◆ **EXERCISE MATERIAL**:
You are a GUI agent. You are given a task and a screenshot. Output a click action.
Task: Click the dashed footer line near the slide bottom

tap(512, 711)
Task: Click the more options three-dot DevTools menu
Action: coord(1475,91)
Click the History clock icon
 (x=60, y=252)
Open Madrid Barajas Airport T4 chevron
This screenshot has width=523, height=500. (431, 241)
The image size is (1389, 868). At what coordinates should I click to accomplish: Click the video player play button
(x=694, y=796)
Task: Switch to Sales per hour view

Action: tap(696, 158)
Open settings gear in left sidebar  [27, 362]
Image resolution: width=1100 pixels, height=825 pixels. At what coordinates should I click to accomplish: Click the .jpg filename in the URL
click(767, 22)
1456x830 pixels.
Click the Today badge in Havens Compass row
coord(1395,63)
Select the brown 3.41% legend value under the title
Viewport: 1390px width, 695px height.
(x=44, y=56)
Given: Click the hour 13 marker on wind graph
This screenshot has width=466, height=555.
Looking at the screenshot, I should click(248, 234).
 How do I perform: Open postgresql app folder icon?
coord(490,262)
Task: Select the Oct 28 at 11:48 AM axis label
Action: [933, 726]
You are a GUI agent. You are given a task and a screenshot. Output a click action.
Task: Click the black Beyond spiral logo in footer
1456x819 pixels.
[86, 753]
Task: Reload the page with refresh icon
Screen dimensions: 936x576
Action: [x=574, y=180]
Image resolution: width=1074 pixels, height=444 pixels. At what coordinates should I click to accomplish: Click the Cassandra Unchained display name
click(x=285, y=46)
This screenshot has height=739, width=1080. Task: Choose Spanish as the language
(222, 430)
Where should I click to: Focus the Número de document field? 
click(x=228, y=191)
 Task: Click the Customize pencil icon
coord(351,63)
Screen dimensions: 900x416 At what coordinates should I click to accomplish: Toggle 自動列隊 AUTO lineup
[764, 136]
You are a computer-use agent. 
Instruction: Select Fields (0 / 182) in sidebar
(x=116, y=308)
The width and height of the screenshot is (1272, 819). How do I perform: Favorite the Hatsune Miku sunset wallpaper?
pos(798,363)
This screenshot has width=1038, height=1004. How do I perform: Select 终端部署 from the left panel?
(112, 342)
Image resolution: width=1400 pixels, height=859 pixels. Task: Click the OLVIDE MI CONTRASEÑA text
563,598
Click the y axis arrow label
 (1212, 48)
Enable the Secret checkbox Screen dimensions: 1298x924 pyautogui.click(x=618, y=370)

◆ **THE PROBLEM**: Reproduce every row above verbatim, keeping the original order, wording and punctuation.

◆ **ANSWER FOR THIS EXERCISE**:
You are a GUI agent. You are given a task and a screenshot. Output a click action.
Task: Click the dashed footer line near the slide bottom

tap(512, 711)
Task: Click the more options three-dot DevTools menu
Action: coord(1475,91)
Click the History clock icon
 (x=60, y=252)
Open Madrid Barajas Airport T4 chevron
This screenshot has width=523, height=500. (431, 241)
The image size is (1389, 868). At what coordinates should I click to accomplish: Click the video player play button
(x=694, y=796)
Task: Switch to Sales per hour view

Action: tap(696, 158)
Open settings gear in left sidebar  [27, 362]
Image resolution: width=1100 pixels, height=825 pixels. At what coordinates should I click to accomplish: Click the .jpg filename in the URL
click(767, 22)
1456x830 pixels.
Click the Today badge in Havens Compass row
coord(1395,63)
Select the brown 3.41% legend value under the title
Viewport: 1390px width, 695px height.
(x=44, y=56)
Given: Click the hour 13 marker on wind graph
This screenshot has width=466, height=555.
Looking at the screenshot, I should click(248, 234).
 How do I perform: Open postgresql app folder icon?
coord(490,262)
Task: Select the Oct 28 at 11:48 AM axis label
Action: [933, 726]
You are a GUI agent. You are given a task and a screenshot. Output a click action.
Task: Click the black Beyond spiral logo in footer
1456x819 pixels.
[86, 753]
Task: Reload the page with refresh icon
Screen dimensions: 936x576
Action: [x=574, y=180]
Image resolution: width=1074 pixels, height=444 pixels. At what coordinates should I click to accomplish: Click the Cassandra Unchained display name
click(x=285, y=46)
This screenshot has height=739, width=1080. Task: Choose Spanish as the language
(222, 430)
Where should I click to: Focus the Número de document field? 
click(x=228, y=191)
 Task: Click the Customize pencil icon
coord(351,63)
Screen dimensions: 900x416 At what coordinates should I click to accomplish: Toggle 自動列隊 AUTO lineup
[764, 136]
You are a computer-use agent. 
Instruction: Select Fields (0 / 182) in sidebar
(x=116, y=308)
The width and height of the screenshot is (1272, 819). How do I perform: Favorite the Hatsune Miku sunset wallpaper?
pos(798,363)
This screenshot has width=1038, height=1004. How do I perform: Select 终端部署 from the left panel?
(112, 342)
Image resolution: width=1400 pixels, height=859 pixels. Task: Click the OLVIDE MI CONTRASEÑA text
563,598
Click the y axis arrow label
 (1212, 48)
Enable the Secret checkbox Screen dimensions: 1298x924 pyautogui.click(x=618, y=370)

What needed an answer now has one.